The Dead Guy is a flawed yet entertaining new investigative supernatural thriller about a psychic – or “Mediumistic Communicator” – called Justice Brown, employed by the FBI to discover dead bodies. Written, directed and starring King Jeff, one can maybe tell that this is a small-scale production. However, within the 80-minute runtime of The Dead Guy, you get to know Jeff’s sensibilities as a storyteller, all culminating in an amusing and unusual picture which has both a sense of drama and a fun sense of humour. This reminded me a lot of Sam Raimi’s movie The Gift, written by Billy Bob Thornton; a film similarly interesting but at odds with itself.
Let’s discuss the style of the film, and how the general technical limitations can either detract from or add to the visual world being built. I’ll begin with the most obvious negative. The film’s use of AI in the form of voices and printed images is pretty terrible – not just ethically / artistically speaking, but also in terms of maintaining the reality of what we’re watching. At first, when our protagonist is having phone conversations with what is clearly just an AI voice, you can actually derive some comedy from the staggard nature of the ‘interaction’. But eventually, its use becomes unignorable, especially within an extended and pivotal sequence wherein Brown makes contact with two spirits in a room of his house; a room which is covered in AI-generated photographs of people. It’s just not convincing! Although, you could argue that our main character is the sort of whacky individual to print off a bunch of AI pictures and hang them on his wall, but we’re meant to think they’re the spirits of the deceased!
There’s a big reason why the implementation of AI products fails on a stylistic level, and that’s due to the rough, insular, handmade approach the filmmakers opted for in the first place. This is a choppy, grainy work – and in a way that this critic found charming and thematically relevant. The fact that only a couple of locations and setups are featured in this movie definitely reveals its limited budget; yet having said that, I don’t find that fact inherently detrimental to the quality of the piece. It’s makeshift and amusing in a B-movie, Ed Wood kind of a way. The only thing it does affect is the pacing. For instance, we must spend almost twenty minutes in Brown’s spirit room, and this could easily test the patience of the average viewer.

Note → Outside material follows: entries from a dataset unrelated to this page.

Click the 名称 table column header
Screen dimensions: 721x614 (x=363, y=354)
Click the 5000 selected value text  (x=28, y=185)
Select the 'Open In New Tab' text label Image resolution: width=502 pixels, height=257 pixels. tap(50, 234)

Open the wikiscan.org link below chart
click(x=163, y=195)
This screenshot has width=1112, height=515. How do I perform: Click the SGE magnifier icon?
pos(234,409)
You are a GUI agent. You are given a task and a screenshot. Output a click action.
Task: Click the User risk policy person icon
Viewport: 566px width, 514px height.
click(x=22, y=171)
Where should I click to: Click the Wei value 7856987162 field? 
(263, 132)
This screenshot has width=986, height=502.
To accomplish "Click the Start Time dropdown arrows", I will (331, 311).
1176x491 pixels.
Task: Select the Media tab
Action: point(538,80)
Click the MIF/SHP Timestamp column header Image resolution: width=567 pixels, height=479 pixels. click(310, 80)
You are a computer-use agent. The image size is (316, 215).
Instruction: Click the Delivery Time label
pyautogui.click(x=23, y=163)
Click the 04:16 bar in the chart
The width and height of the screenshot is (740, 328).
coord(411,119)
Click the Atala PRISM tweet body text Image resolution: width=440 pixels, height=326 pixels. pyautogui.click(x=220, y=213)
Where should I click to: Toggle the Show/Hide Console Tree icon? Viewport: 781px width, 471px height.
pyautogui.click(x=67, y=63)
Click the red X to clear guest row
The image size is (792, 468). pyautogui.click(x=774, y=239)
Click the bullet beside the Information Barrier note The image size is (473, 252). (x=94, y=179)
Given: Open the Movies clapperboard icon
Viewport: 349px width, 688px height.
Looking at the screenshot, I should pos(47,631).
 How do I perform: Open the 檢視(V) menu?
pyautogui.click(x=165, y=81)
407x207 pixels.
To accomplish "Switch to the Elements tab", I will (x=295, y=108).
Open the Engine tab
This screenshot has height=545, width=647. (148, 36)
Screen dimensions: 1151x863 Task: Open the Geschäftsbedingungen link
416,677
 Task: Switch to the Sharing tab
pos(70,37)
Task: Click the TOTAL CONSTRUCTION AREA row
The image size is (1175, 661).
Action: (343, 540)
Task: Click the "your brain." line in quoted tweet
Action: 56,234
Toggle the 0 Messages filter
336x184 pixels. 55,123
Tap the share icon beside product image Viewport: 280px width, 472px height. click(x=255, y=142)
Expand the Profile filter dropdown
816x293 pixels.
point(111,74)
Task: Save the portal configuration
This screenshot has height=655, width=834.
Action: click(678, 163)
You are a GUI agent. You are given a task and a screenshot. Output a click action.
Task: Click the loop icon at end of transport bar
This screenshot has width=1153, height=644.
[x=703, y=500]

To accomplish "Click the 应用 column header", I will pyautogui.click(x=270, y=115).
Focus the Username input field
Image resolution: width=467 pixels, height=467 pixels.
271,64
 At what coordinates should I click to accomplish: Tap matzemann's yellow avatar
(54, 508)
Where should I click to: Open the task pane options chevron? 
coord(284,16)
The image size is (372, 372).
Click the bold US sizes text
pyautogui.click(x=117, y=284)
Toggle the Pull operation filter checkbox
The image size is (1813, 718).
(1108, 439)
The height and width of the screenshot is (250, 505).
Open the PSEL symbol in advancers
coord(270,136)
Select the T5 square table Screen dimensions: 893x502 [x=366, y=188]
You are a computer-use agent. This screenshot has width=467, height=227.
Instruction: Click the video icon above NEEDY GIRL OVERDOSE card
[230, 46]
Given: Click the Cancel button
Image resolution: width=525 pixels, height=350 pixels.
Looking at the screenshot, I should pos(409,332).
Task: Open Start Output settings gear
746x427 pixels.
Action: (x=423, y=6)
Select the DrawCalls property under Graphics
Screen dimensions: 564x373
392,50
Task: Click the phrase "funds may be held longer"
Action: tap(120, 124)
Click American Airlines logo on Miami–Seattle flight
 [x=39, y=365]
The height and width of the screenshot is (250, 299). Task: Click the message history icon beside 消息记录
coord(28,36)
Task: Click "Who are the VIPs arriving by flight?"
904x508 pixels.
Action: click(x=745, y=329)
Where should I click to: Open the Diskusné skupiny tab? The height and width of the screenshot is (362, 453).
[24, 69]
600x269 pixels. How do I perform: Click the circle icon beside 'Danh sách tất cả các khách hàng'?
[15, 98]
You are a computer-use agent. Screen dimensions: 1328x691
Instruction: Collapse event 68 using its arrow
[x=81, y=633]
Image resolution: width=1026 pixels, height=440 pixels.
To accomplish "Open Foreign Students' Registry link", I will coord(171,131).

Audiences may find a fair amount to enjoy regarding the screenplay. This is a fun story with humorous dialogue as well as a most endearing protagonist. Despite the picture’s failings, there are flickers of genuine invention and creativity. This critic was never having a bad time while watching The Dead Guy. It’s silly and entertaining and holds resonances of the cheap yet heartfelt spirit of B-movies. You can’t help but admire King Jeff as a filmmaker here. This is a personal, homemade production which demonstrates a passion for genre filmmaking. Currently streaming on Tubi!